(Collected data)
----

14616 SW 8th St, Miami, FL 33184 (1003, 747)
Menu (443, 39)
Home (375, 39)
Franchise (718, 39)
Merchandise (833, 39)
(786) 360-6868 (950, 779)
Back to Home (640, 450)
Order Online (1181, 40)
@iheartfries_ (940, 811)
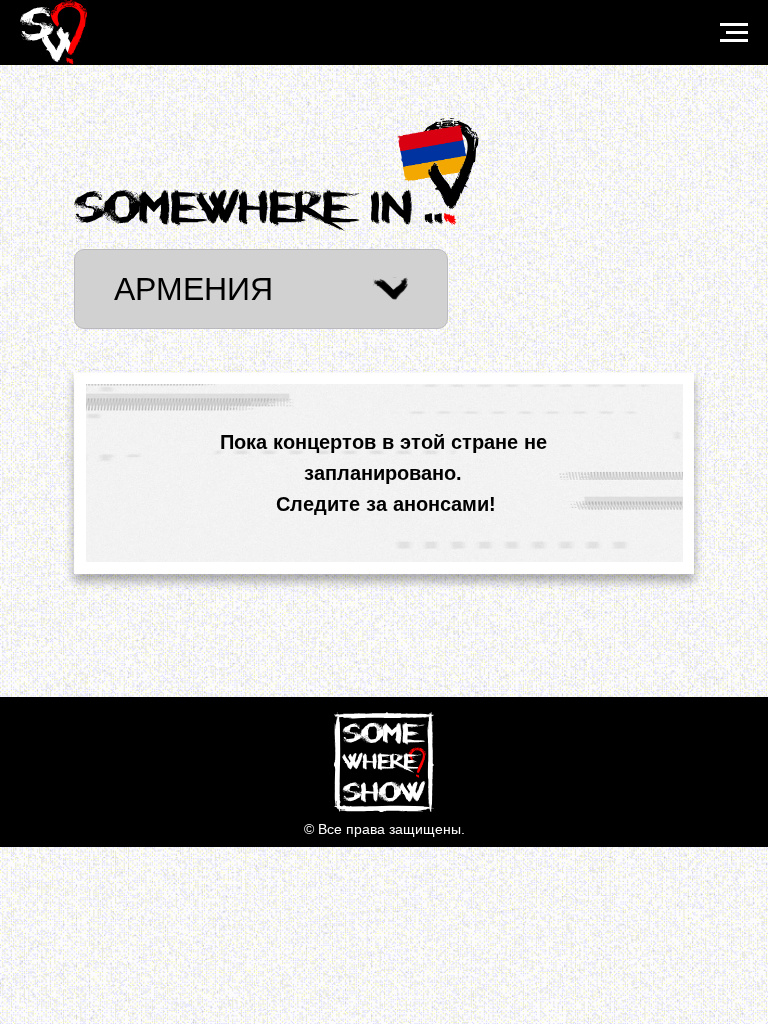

----

* **WORK ITEM**: Output nothing but the entries above, exactly, once the pictures are removed.

* **SOLVED EXERCISE**:
14616 SW 8th St, Miami, FL 33184 (1003, 747)
Menu (443, 39)
Home (375, 39)
Franchise (718, 39)
Merchandise (833, 39)
(786) 360-6868 (950, 779)
Back to Home (640, 450)
Order Online (1181, 40)
@iheartfries_ (940, 811)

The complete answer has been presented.